Technical information
- Licensing authority: FCC
- Facility ID: 32381
- Class: C1
- ERP: 100,000 watts
- HAAT: 128 meters (420 ft)
- Transmitter coordinates: 40°51′53.00″N 98°23′47.00″W﻿ / ﻿40.8647222°N 98.3963889°W
- Translators: HD2: 93.3 K227BQ (Grand Island); HD3: 99.7 K259CZ (Grand Island); HD4: 103.5 K278BR (Grand Island);

Links
- Public license information: Public file; LMS;
- Webcast: Listen live; Listen live (HD2); Listen live (HD3); Listen live (HD4);
- Website: nebraskasbestcountry.com; krgi.com/la-grand; lagrand933.com (HD2); jettfm.com (HD3); mix1035.com (HD4);

= KRGI-FM =

KRGI-FM (96.5 MHz) is a radio station broadcasting a new country format. Licensed to Grand Island, Nebraska, United States, the station serves the Grand Island-Kearney area. The station is currently owned by Legacy Communications, LLC and features programming from ABC Radio, Premiere Radio Networks and Jones Radio Network.

==KRGI-HD2==
KRGI airs a regional Mexican format on its HD2 subchannel branded as "La Gran D" (simulcast on translator K227BQ 93.3 FM Grand Island).

==KRGI-HD3==
KRGI broadcasts an active rock format on its HD3 subchannel, branded as "Thunder 97.7 / 99.7" (simulcast on translator K259CZ (99.7 FM) in Grand Island, and on KMTY (97.7 FM) in Gibbon).
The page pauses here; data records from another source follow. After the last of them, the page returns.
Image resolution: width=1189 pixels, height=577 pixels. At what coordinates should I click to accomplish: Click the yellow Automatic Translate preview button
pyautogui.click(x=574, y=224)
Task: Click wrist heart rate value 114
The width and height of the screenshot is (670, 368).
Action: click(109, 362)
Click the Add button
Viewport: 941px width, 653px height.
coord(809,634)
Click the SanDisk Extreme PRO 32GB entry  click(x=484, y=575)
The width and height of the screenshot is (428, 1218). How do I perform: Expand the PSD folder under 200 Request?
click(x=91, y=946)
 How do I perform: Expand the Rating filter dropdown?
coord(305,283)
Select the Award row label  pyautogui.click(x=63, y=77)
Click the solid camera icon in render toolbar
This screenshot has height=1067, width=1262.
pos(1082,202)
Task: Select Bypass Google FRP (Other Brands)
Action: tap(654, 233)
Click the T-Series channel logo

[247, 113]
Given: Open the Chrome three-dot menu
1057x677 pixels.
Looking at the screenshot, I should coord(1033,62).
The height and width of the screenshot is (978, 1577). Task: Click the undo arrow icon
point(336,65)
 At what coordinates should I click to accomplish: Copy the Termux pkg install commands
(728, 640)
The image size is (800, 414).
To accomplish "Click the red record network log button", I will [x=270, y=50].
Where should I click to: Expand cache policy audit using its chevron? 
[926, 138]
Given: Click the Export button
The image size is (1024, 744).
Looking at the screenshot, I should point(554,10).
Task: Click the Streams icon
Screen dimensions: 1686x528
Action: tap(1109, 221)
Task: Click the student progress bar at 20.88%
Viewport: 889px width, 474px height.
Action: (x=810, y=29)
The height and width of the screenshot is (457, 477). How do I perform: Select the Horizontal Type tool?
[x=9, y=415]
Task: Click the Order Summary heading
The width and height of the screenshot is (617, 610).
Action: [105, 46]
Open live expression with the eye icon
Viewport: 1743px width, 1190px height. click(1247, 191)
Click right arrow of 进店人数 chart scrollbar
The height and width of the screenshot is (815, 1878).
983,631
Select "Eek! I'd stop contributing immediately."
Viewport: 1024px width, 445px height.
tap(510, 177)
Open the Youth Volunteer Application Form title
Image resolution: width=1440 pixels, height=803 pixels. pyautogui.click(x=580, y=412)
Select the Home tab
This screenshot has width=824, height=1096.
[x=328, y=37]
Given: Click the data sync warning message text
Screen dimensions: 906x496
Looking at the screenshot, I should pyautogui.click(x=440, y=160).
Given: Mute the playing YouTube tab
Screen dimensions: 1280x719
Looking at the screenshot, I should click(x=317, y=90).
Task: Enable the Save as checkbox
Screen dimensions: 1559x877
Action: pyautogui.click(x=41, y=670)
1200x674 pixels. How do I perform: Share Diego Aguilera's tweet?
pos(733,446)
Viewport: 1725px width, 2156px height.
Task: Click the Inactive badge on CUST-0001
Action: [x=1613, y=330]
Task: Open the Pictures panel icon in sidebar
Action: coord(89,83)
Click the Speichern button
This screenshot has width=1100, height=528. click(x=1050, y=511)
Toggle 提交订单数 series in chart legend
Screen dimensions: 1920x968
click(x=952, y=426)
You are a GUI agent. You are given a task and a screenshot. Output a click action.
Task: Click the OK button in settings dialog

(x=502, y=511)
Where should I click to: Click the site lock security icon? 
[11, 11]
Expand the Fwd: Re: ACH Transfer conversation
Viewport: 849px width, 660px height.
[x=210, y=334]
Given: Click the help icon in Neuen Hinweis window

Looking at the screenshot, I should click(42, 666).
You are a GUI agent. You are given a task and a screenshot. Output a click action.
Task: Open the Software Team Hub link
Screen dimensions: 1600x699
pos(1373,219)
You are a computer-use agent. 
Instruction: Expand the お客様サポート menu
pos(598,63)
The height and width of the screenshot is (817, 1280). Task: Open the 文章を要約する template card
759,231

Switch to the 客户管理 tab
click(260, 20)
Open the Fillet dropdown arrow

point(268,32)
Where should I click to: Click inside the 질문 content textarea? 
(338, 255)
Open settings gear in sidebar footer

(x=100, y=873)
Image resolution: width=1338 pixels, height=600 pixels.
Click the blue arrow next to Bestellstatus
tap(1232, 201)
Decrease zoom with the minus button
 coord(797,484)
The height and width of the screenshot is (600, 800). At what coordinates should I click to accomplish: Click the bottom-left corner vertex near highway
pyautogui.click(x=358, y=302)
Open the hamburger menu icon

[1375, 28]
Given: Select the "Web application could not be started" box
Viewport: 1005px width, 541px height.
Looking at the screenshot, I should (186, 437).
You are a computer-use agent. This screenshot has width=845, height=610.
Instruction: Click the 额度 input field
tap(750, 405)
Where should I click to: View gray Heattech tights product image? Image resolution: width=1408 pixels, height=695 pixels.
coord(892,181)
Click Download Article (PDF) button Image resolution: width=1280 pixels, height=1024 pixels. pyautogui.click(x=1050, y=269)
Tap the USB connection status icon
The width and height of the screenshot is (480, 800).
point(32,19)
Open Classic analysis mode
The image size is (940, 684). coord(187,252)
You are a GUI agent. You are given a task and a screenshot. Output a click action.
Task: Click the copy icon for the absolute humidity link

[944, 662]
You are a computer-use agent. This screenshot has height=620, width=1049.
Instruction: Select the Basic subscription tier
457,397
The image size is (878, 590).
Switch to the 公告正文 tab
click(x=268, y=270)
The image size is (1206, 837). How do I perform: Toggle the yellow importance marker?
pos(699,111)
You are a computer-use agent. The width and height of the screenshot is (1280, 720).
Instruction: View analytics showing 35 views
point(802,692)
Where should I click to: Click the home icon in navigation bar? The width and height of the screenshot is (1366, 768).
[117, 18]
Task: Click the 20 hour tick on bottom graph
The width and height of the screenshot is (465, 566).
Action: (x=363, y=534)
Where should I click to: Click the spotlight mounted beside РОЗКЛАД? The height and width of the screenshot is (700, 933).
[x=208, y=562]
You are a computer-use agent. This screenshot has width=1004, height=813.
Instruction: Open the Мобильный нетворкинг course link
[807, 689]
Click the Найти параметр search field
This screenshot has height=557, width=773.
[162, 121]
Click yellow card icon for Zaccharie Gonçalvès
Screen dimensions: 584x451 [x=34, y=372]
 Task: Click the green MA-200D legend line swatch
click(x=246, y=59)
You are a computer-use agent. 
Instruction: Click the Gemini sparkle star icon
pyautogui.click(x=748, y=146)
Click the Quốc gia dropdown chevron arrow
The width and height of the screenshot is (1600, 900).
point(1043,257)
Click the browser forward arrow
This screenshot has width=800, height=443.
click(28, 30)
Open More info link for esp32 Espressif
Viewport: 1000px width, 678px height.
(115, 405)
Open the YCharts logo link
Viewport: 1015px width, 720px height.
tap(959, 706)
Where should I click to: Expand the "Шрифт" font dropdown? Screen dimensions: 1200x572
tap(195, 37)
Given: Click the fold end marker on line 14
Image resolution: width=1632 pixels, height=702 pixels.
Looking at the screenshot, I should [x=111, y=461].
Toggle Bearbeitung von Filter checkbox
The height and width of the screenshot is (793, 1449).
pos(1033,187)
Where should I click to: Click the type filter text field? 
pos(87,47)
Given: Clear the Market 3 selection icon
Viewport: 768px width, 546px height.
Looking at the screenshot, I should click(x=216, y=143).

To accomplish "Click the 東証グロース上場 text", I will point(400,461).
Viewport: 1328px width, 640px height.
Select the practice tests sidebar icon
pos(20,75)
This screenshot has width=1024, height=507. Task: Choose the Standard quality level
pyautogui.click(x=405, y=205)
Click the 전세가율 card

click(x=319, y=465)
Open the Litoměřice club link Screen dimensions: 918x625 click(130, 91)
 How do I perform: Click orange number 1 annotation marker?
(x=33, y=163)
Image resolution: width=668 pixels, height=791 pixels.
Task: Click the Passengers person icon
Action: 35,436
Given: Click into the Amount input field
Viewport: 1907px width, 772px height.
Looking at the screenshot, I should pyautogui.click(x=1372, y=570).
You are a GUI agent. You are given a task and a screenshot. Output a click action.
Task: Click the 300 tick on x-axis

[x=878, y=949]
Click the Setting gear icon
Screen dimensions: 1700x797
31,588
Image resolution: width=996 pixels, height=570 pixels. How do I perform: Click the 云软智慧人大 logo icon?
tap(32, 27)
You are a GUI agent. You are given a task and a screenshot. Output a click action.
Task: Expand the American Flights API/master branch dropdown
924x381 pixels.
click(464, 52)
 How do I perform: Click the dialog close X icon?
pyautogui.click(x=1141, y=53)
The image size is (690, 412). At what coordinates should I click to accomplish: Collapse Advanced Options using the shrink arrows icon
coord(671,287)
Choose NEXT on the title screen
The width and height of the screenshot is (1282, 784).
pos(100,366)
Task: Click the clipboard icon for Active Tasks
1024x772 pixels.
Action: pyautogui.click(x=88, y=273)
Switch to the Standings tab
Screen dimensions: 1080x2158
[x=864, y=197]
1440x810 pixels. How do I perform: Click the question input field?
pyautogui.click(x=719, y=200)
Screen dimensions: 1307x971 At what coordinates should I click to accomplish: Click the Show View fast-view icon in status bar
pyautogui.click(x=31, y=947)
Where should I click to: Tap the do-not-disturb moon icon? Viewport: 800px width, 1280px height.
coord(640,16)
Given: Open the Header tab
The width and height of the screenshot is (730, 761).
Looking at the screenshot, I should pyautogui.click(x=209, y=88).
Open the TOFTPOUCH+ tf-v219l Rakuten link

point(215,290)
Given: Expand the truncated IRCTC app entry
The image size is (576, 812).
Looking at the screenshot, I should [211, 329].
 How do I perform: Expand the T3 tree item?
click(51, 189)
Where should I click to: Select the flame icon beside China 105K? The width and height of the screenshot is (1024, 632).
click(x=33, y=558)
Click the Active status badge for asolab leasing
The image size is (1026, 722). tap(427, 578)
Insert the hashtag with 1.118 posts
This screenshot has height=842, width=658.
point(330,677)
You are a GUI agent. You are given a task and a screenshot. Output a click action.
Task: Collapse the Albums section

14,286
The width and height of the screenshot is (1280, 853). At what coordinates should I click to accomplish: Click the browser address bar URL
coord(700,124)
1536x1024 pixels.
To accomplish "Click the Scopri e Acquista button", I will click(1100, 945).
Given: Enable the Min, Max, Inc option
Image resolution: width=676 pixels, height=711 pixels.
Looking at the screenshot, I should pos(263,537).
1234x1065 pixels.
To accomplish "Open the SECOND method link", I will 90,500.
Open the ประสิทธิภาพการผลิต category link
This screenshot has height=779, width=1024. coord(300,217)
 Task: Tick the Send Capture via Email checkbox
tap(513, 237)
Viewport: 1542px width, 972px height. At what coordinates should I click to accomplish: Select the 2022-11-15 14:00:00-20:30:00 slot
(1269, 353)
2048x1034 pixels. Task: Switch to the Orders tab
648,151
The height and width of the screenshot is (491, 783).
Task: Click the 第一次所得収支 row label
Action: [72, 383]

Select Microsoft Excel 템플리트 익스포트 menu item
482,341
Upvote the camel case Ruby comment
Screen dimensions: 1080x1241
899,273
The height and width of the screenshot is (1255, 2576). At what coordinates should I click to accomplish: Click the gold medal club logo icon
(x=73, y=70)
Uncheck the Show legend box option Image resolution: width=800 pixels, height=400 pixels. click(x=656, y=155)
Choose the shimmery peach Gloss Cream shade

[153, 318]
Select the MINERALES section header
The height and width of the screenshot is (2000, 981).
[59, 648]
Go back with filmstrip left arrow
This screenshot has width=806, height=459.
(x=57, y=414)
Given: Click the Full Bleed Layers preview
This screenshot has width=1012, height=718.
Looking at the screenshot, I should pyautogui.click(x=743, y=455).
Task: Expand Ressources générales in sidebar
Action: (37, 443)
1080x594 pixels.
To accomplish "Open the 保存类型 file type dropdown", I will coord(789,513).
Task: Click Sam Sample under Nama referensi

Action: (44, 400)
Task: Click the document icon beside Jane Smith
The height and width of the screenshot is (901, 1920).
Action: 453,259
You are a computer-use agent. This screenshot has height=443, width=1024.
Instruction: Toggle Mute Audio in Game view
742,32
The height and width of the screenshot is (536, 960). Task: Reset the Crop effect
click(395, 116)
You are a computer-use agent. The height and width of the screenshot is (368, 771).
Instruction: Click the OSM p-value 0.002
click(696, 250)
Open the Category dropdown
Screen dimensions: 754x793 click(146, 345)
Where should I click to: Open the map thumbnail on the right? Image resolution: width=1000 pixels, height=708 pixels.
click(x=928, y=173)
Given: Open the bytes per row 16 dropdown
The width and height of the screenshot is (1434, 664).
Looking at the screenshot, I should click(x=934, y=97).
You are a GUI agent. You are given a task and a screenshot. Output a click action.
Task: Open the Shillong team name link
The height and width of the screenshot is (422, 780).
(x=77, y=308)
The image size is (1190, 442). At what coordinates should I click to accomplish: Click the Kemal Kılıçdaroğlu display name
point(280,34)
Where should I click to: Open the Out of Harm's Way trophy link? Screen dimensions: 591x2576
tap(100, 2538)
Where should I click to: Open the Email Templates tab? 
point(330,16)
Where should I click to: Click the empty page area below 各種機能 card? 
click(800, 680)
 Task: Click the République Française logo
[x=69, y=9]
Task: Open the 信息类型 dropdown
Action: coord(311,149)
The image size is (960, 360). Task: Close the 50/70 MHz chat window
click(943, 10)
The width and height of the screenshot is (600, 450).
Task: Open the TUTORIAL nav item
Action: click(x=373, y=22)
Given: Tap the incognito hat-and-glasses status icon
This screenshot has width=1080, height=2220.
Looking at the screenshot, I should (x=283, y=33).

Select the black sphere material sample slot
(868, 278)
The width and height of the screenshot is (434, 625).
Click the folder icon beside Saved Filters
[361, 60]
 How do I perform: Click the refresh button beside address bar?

On December 1, 2025, KRGI-HD3 and K259CZ dropped its simulcast with KMTY and began stunting with Christmas music, branded as "All Christmas Station 99.7".

On January 5, 2026, KRGI-HD3 and K259CZ ended Christmas music stunting and launched a contemporary Christian format, branded as "Jett FM 99.7".

==KRGI-HD4==
On April 4, 2017, KRGI launched a classic country format on its HD4 subchannel, branded as "103.5 The Legend" (simulcast on K278BR 103.5 FM Grand Island).

On March 21, 2026, KRGI-HD4 and K278BR changed their format from classic country to classic hip hop, branded as "Mix 103.5".